Most ramen noodle soup shops that I’ve patronized make up their bowls in an enclosed kitchen. Rarely do you get to see what goes on. Last week, however, I fueled up at Hakata Ramen Shisengumi in Gardena and got to experience a master in action. Gardena is a suburb south of Los Angeles that has a large Asian, particularly Japanese, population.
Hakata refers to a city northwest of Kyushu that’s famous for tonkotsu ramen. Characterized by a milky rich broth, tonkotsu (not the same as tonkatsu – the fried cutlets coated in panko) ramen is very popular these days. As the name indicates, Hakata Ramen specializes in that type of ramen noodle preparation.
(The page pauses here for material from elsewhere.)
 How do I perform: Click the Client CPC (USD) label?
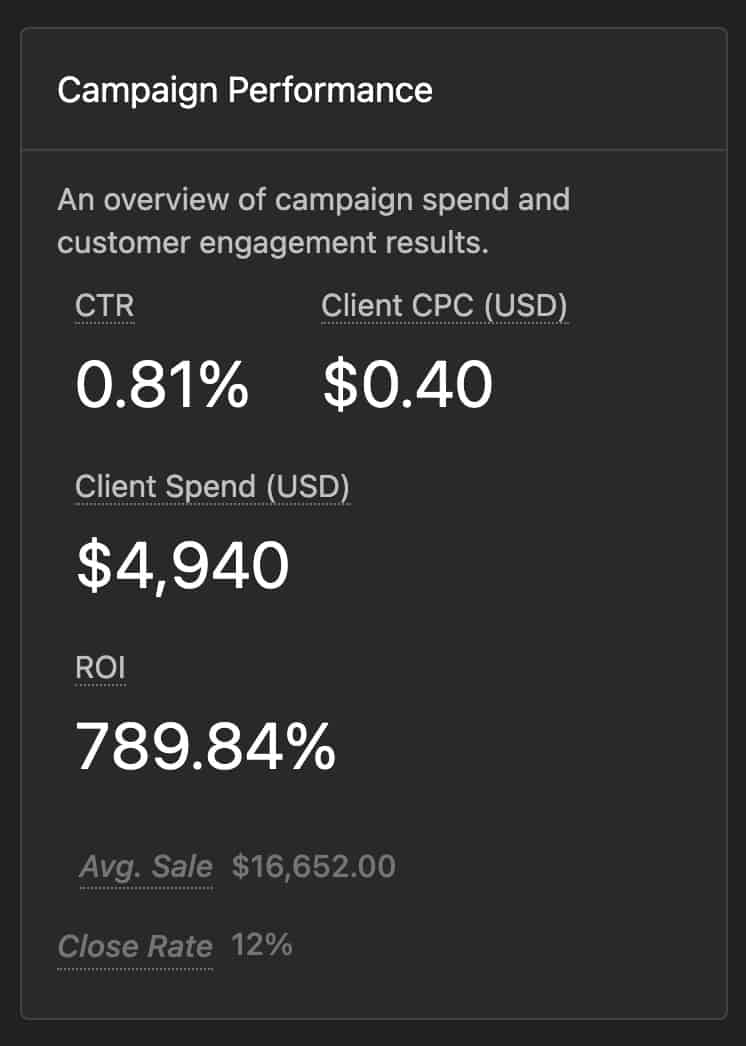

Though it was a sleepy Sunday, there was a wait for a table and we were left standing outside watching Japanese food TV programming. It looked like promotional footage of the Shisengumi restaurant group’s fare. Shisengumi is a Japan-based restaurant company that has a number of niche spots in California. Hakata Ramen is their small noodle shop. It’s professionally run and conveniently located but not super obvious corporate like TGI Friday’s or Chili’s. There’s a homey edge and plus, they’re in the back of a strip mall.
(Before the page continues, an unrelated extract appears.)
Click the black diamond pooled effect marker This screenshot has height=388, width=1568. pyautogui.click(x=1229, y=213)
The menu is small and you can dial-in your ramen preferences with regard to the chewiness of the noodles, fattiness (richness) of the broth, and saltiness. Each party fills out this order sheet for the kitchen and the wait person reviews it with you before submitting your order:
My husband and I selected “normal” for everything to get a Hakata benchmark. Our orders took about 15 minutes to arrive but we didn’t care as the entertainment in the open kitchen was fabulous:
It was fascinating to watch the chef’s well-practiced moves. There were many little lessons for professional and home cooks alike. For example:
Broth: There are tall containers of concentrated broth that sit next to the simmering stockpots. The chef periodically tastes the broths in the two simmering – sometimes boiling pots – and adds more concentrated broth as needed. He sometimes adds some from one stock pot to the other. He strains the broth into each bowl to ensure that no weird solids get into a customer’s bowl.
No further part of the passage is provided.